INSTRUCTIONS TO FOLLOW
Your answer should be only the lines below from the one with "Select the Outline button style" to the one with "Viewport: 1097px width, 720px height.", repeated exactly, ends included.

── RECORDS TO PROCESS ──

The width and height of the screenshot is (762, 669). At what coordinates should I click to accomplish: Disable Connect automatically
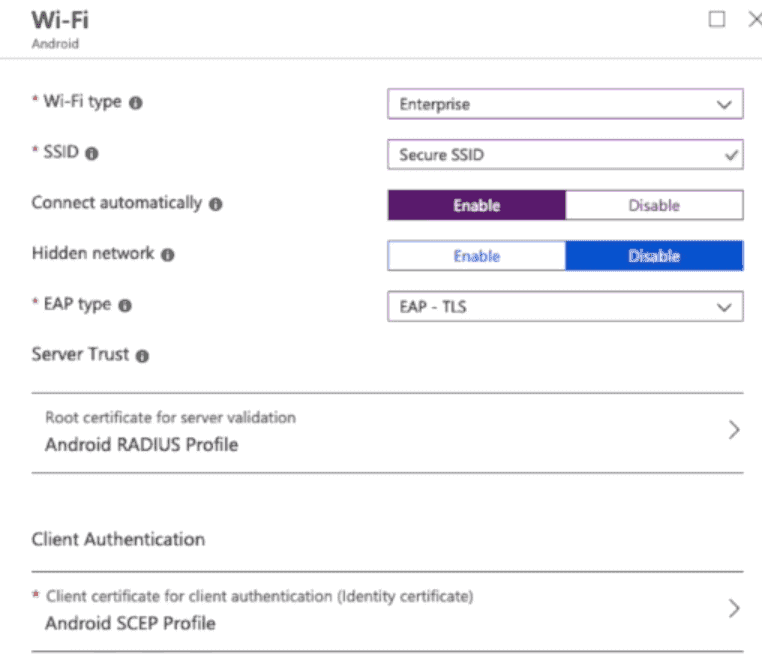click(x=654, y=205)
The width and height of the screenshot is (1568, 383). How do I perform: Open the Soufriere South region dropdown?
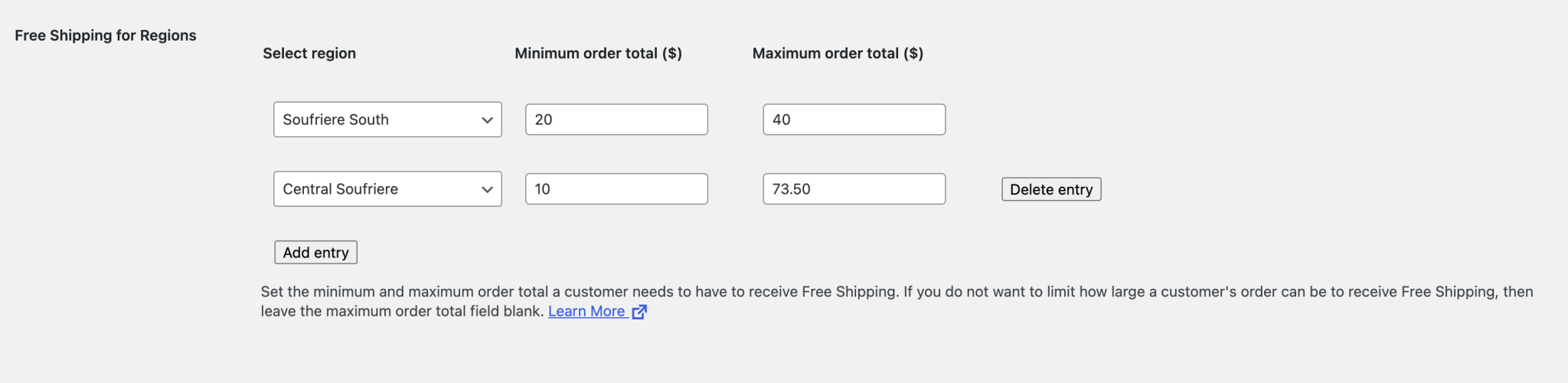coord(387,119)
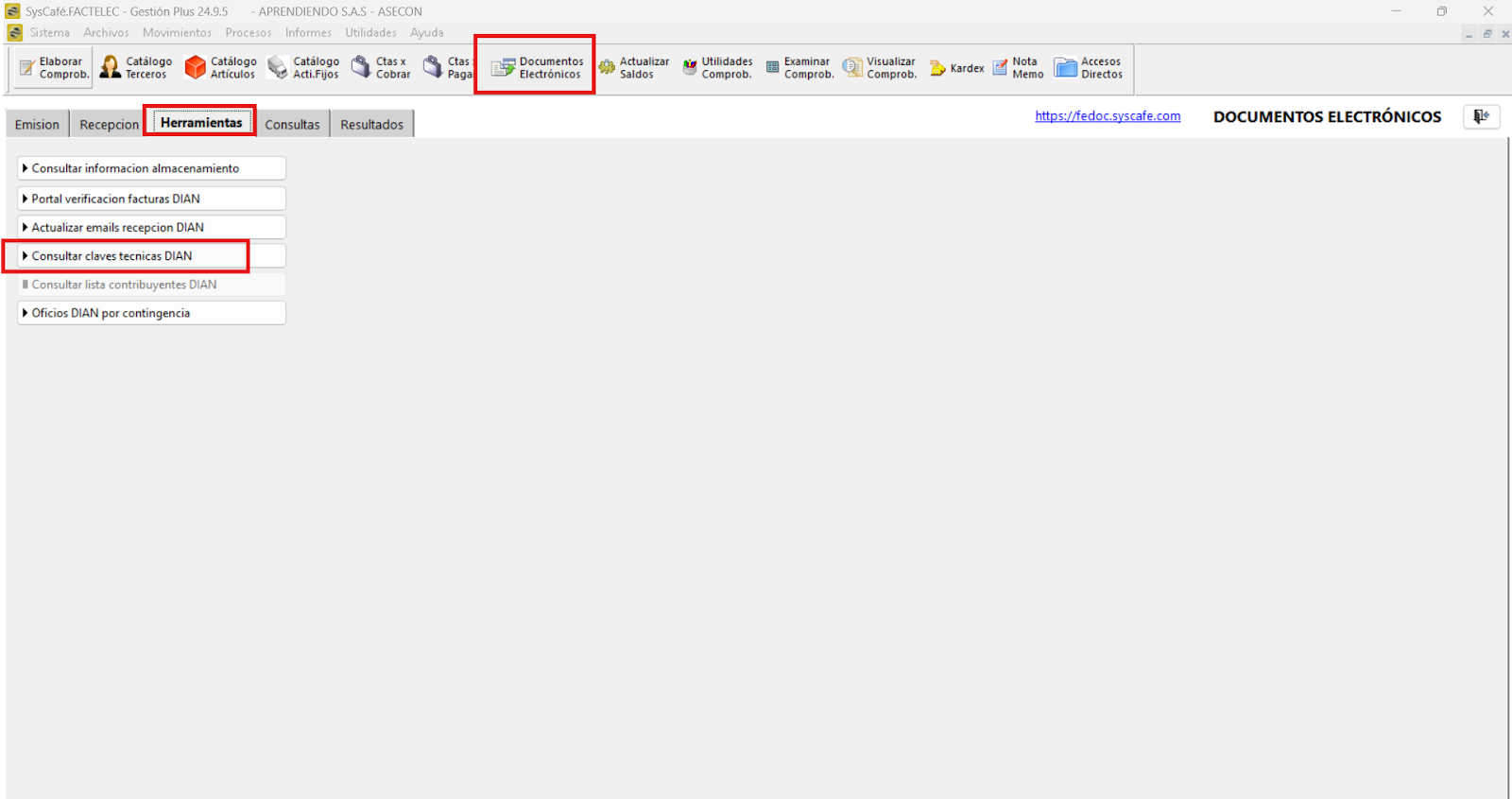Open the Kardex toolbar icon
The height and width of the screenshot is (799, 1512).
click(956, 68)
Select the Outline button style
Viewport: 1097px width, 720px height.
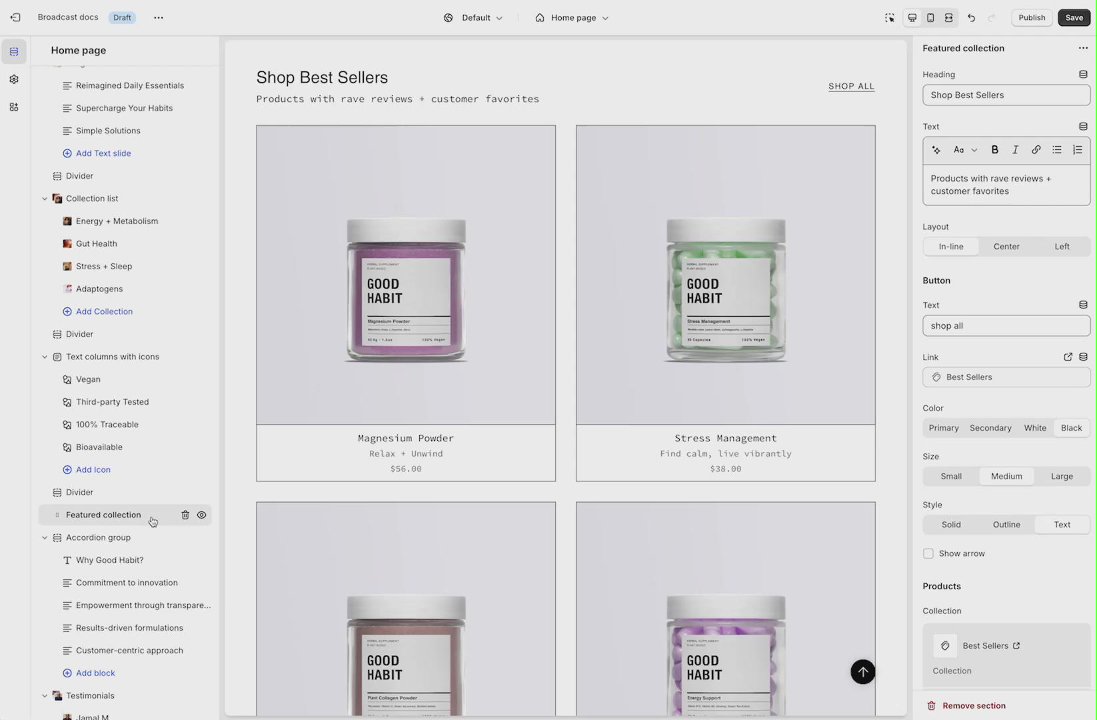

───
── RECORDS TO PROCESS ──

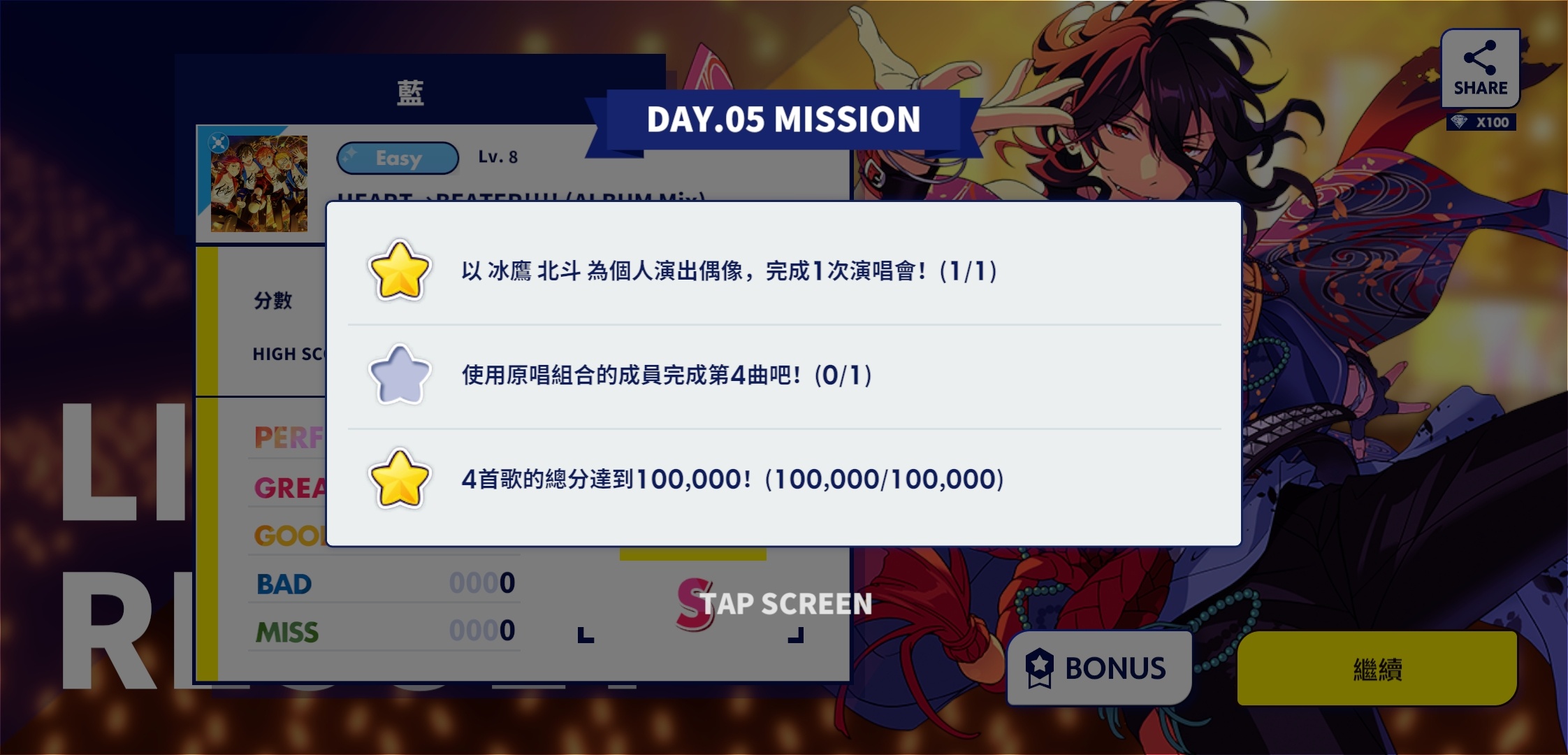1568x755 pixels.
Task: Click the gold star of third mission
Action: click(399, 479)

───
── RECORDS TO PROCESS ──

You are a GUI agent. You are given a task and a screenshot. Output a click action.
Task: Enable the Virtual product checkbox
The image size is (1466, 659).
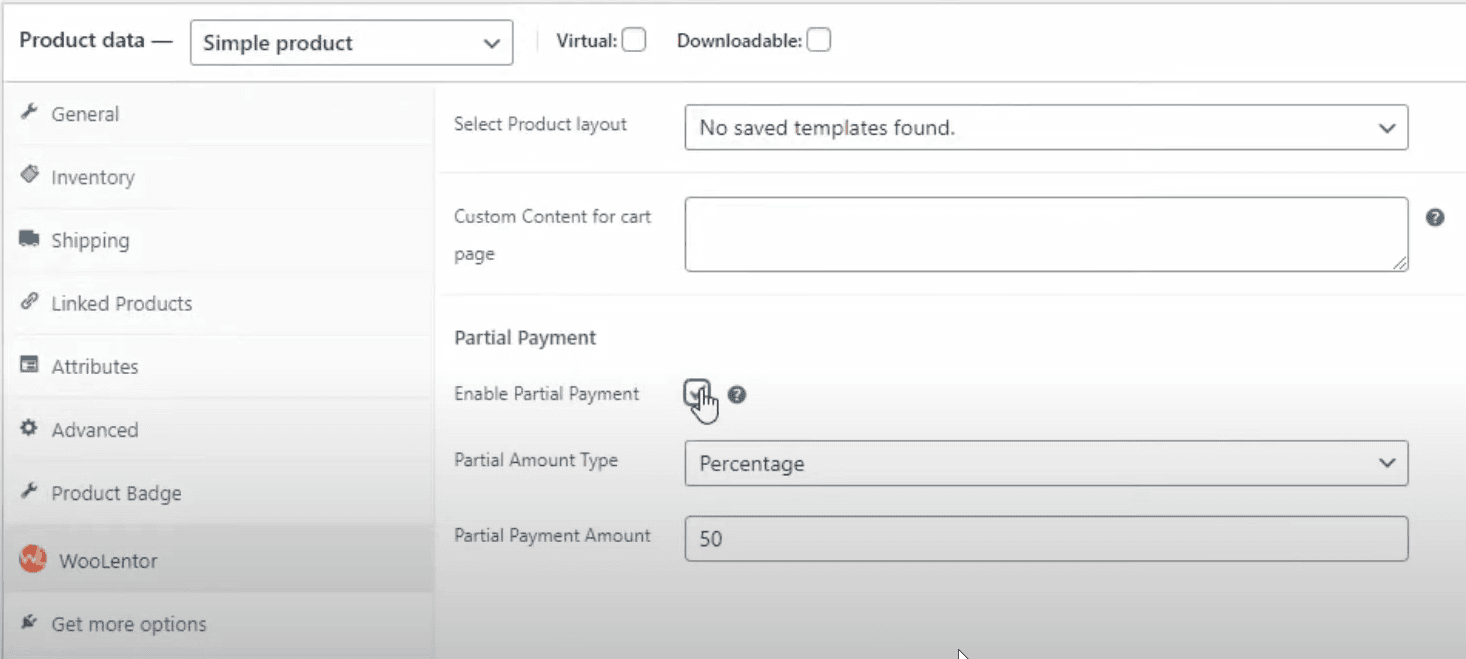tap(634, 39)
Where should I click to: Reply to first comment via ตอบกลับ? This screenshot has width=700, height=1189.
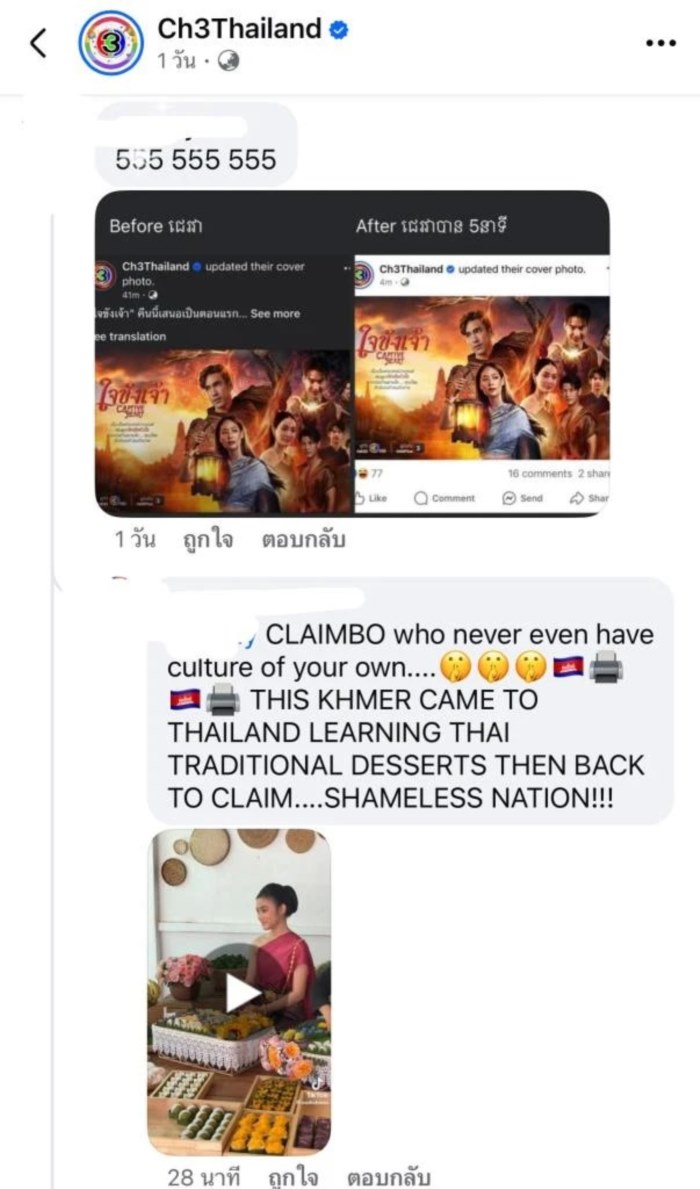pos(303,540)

───

ANSWER
Select the Outline button style
Viewport: 1097px width, 720px height.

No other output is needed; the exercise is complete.